-- START GIVEN TEXT --
Carpenter: I think the primary mistake that the West collectively made in the '90s and 2000s was to assume that through a process of economic interdependence with Russia — through trade, through mutual investment, through admitting Russia to various international organizations like the World Trade Organization and many, many others — that somehow over the course of time Russia would become a responsible stakeholder in the international community. But a state that is governed by essentially a small group of KGB officers that have a very different view of the world — zero sum in terms of their mindset as to their relations with the West — that state could never truly become a Western liberal democracy. And in fact it has moved further and further away from Western liberal democracy since the Yeltsin era. So I think the biggest mistake on the part of the West was to assume that somehow, naturally through economic trade — the sort of wandel durch handel, to use the German term — the change would happen through trade and economic relations. That has proven to be absolutely wrong ... and actually allowed the Kremlin to exploit vulnerabilities in Western societies rather than making Russia a more responsible stakeholder. So now we've learned the lesson.
VOA: Talking about this war, President Biden said that the West has to be ready for a long war. The United States took the lead to create this coalition to support Ukraine and is taking the lead in all those processes. However, it's Ukraine's suffering and the people are dying every day. How do you see this war develop and how do you see this war end?
Carpenter: Well, we have recognized — we meaning the United States — that this is likely to be a protracted war. Putin tried to decapitate the leadership in Kyiv and launch a quick, sudden assault that he probably thought would be over in a relatively short period of days.
VOA: Do you think he abandoned that plan?
-- END GIVEN TEXT --
> _SHORT PROBLEM A_
Extract from the interview the passage that begins at the words "VOA: Talking about" and stops after "period of days.", copying it word for word.
-- START TASK DATA --
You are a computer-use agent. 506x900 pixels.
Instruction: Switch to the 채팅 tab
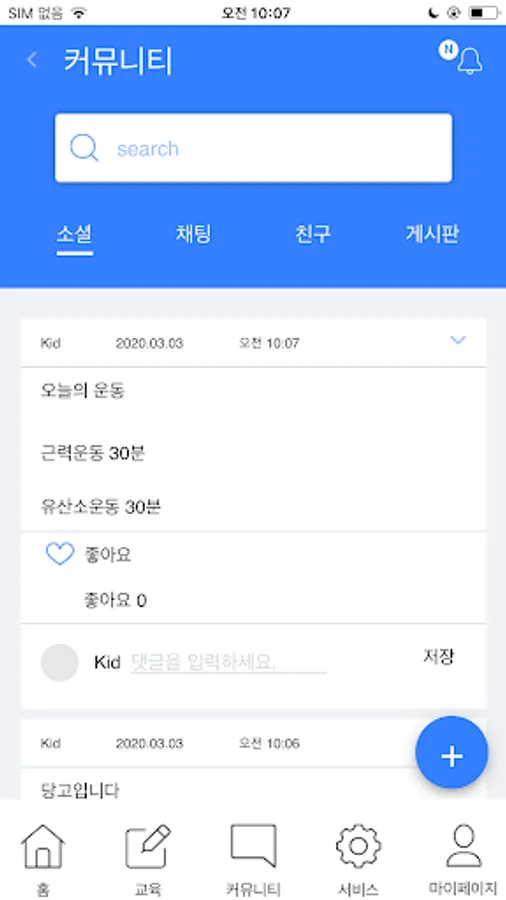pyautogui.click(x=193, y=234)
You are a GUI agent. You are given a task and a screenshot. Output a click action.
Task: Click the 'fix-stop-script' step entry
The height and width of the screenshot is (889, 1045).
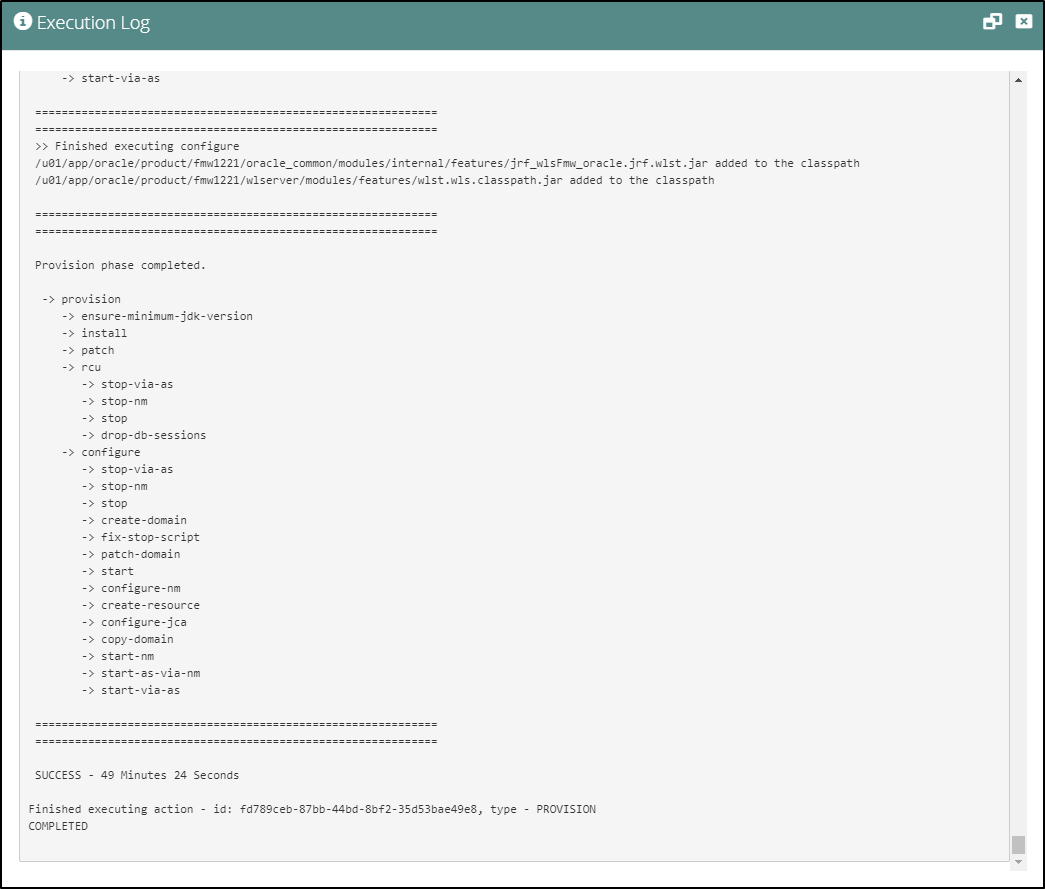150,537
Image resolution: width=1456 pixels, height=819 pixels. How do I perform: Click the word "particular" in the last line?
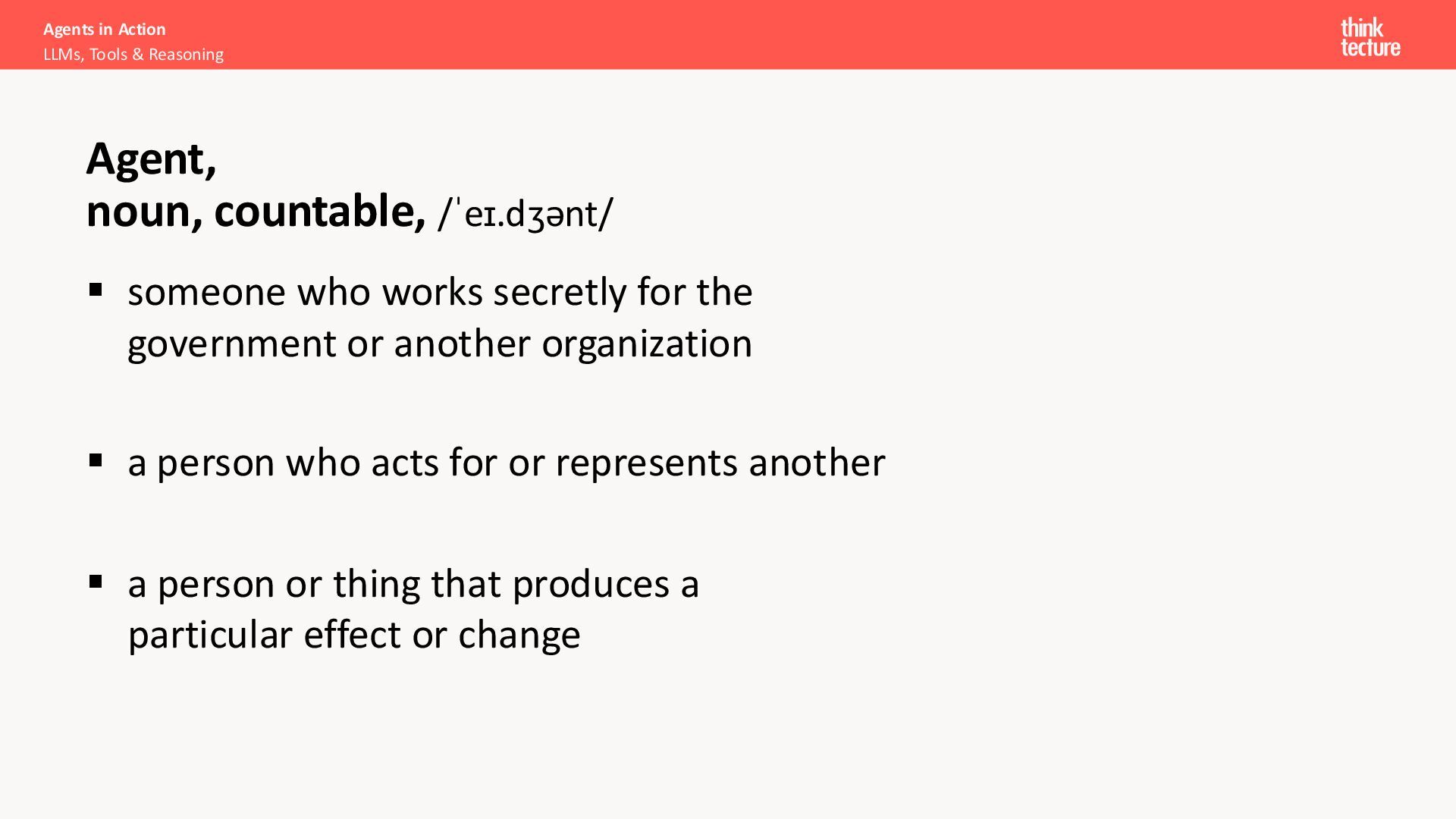pos(210,635)

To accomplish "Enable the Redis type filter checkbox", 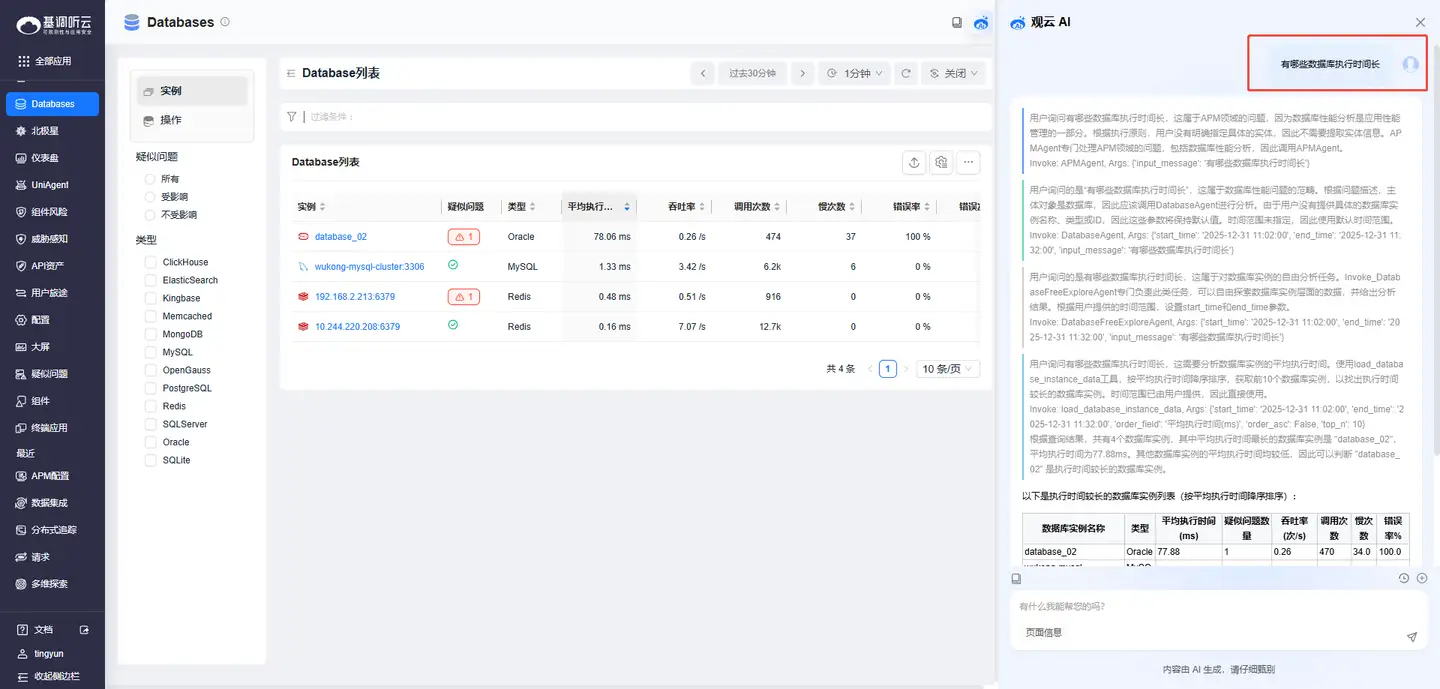I will pyautogui.click(x=152, y=406).
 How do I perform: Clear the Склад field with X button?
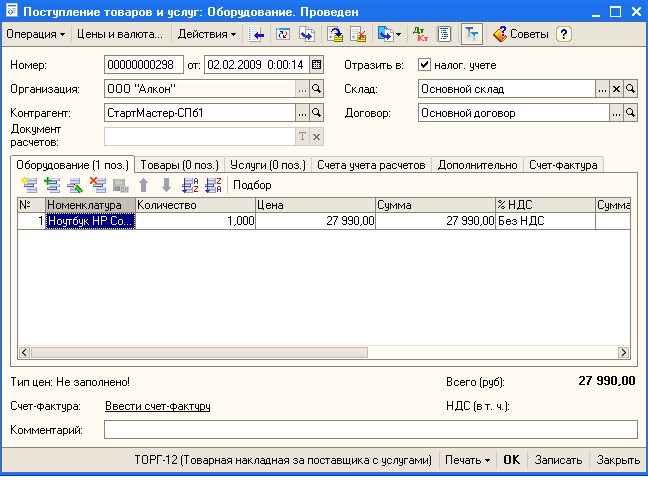pyautogui.click(x=616, y=89)
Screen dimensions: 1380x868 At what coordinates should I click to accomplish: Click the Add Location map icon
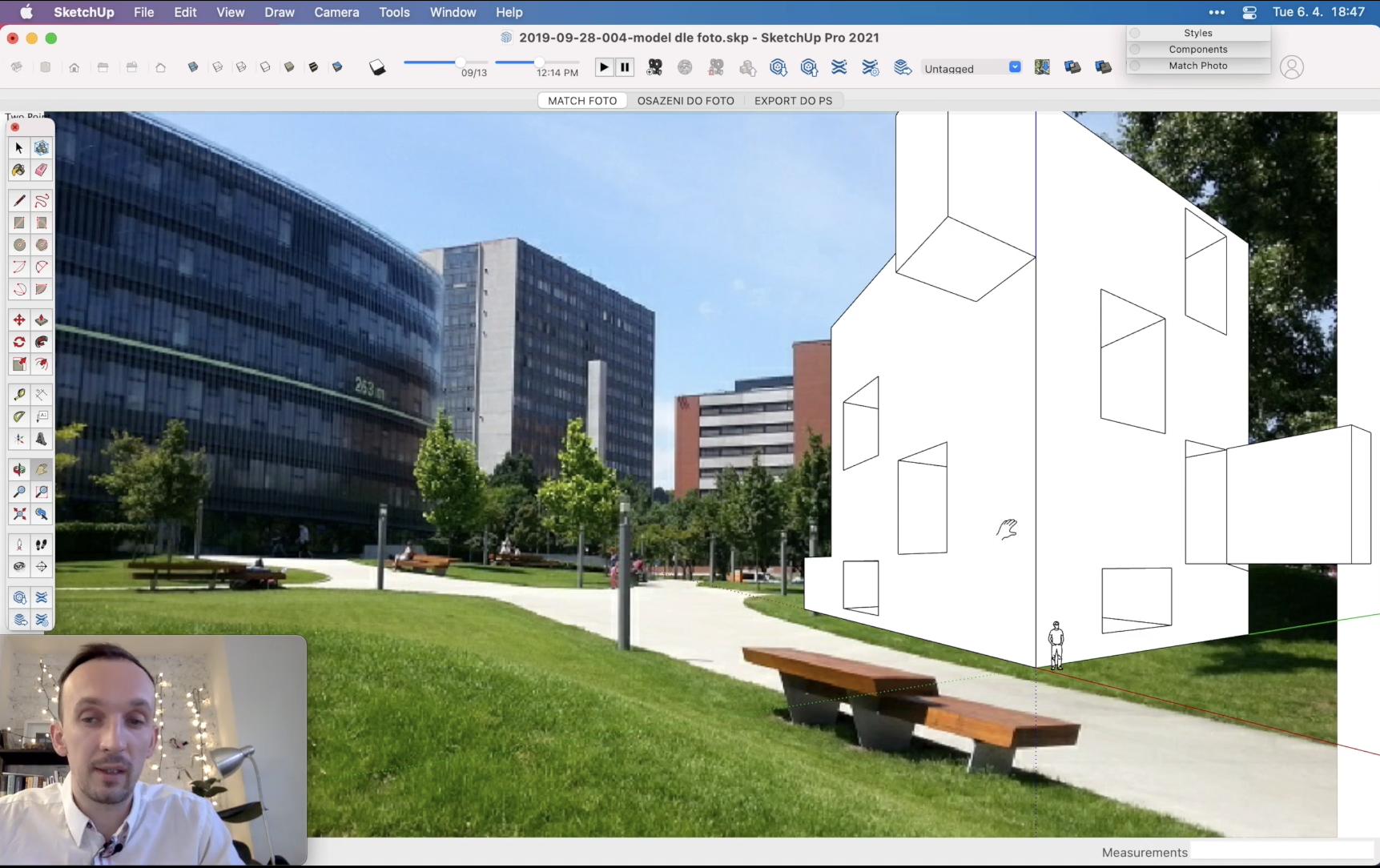[1042, 67]
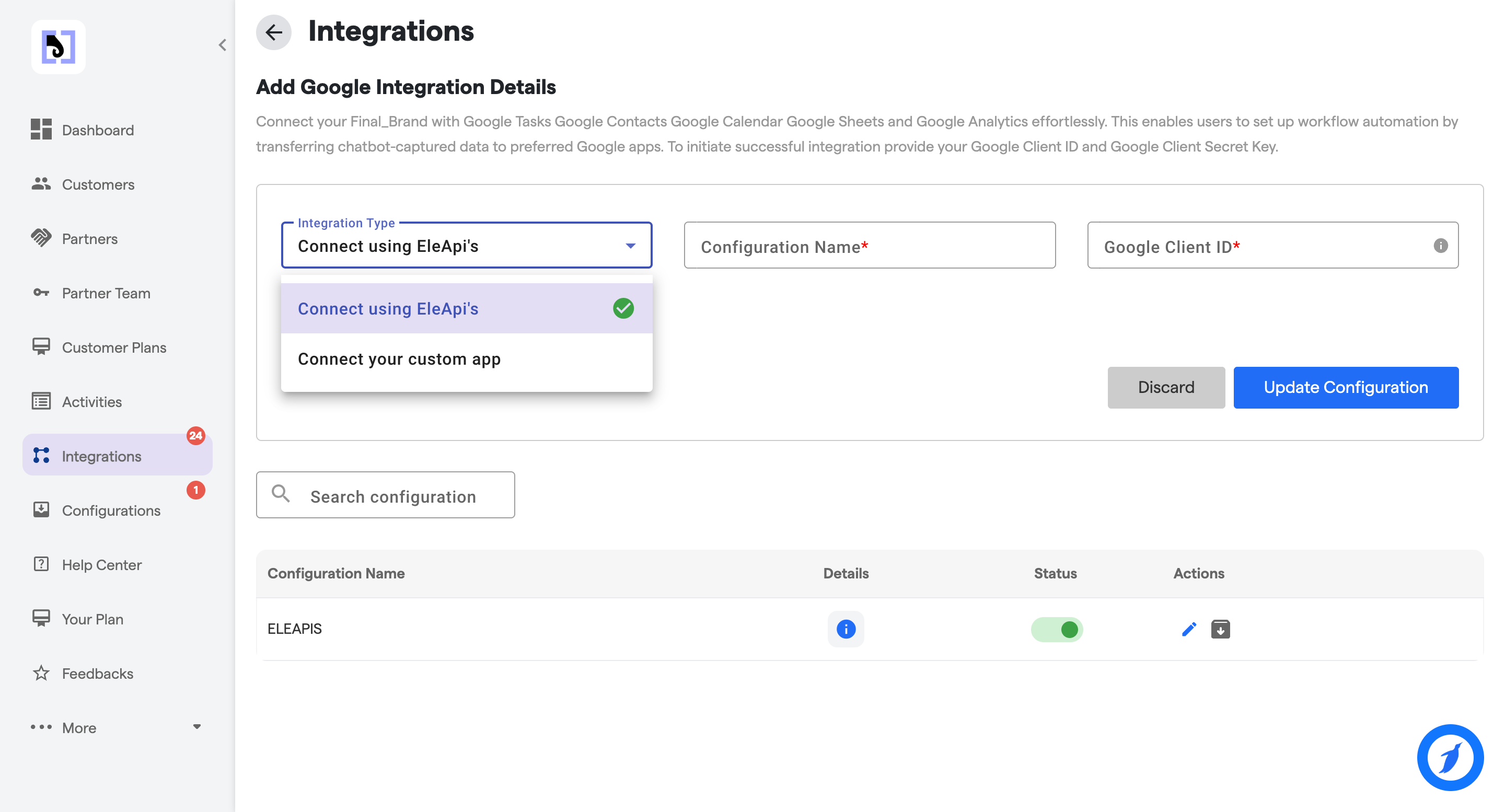1505x812 pixels.
Task: Click Google Client ID info icon
Action: coord(1440,246)
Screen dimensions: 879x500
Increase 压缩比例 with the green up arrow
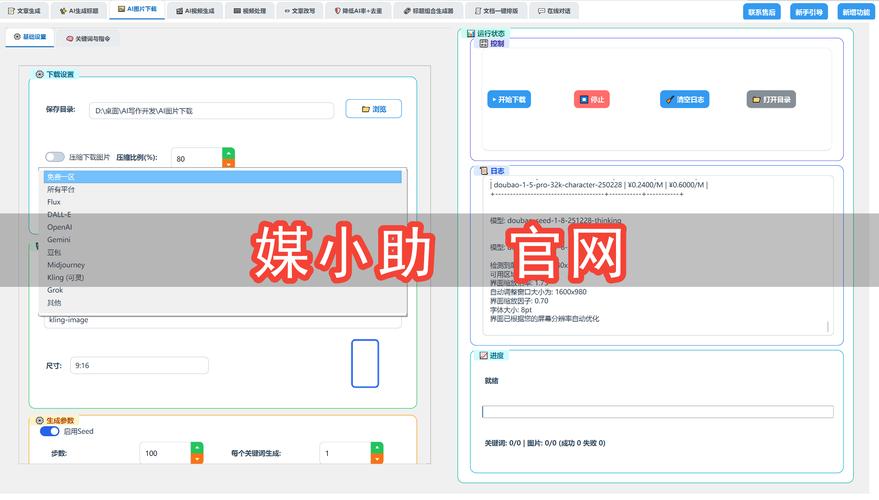click(228, 152)
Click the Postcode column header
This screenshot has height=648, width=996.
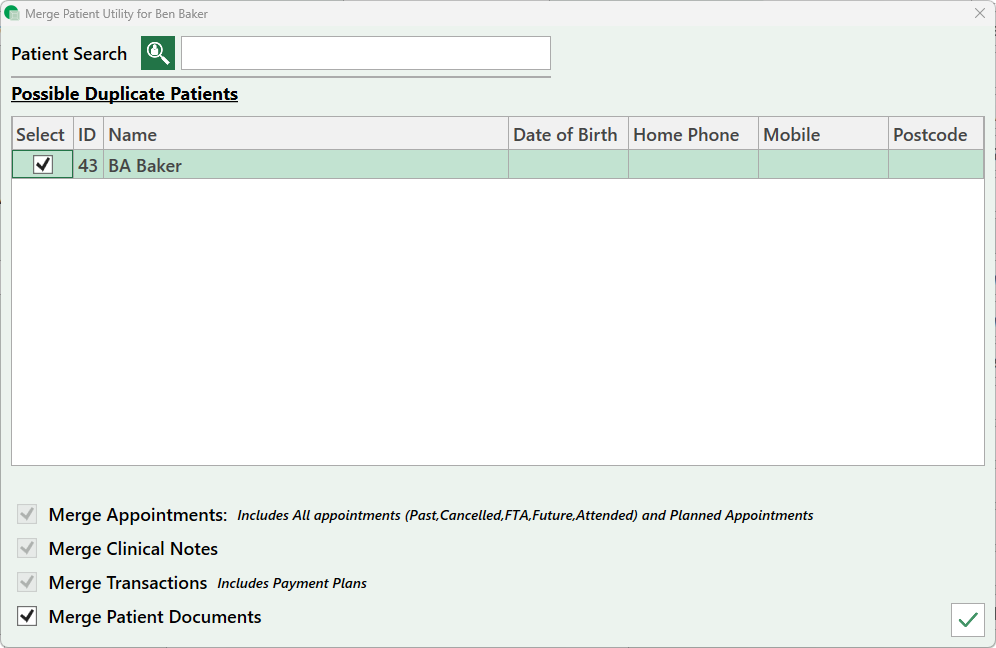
-- END TASK DATA --
> _SHORT PROBLEM B_
Pull out every line of the records that contains the string "height", matching its case exactly.

> _WRITTEN REPLY A_
VOA: Talking about this war, President Biden said that the West has to be ready for a long war. The United States took the lead to create this coalition to support Ukraine and is taking the lead in all those processes. However, it's Ukraine's suffering and the people are dying every day. How do you see this war develop and how do you see this war end?
Carpenter: Well, we have recognized — we meaning the United States — that this is likely to be a protracted war. Putin tried to decapitate the leadership in Kyiv and launch a quick, sudden assault that he probably thought would be over in a relatively short period of days.

> _WRITTEN REPLY B_
The height and width of the screenshot is (889, 1045).
Image resolution: width=1456 pixels, height=819 pixels. How do I perform: Click the word "particular" in the last line?
This screenshot has height=648, width=996.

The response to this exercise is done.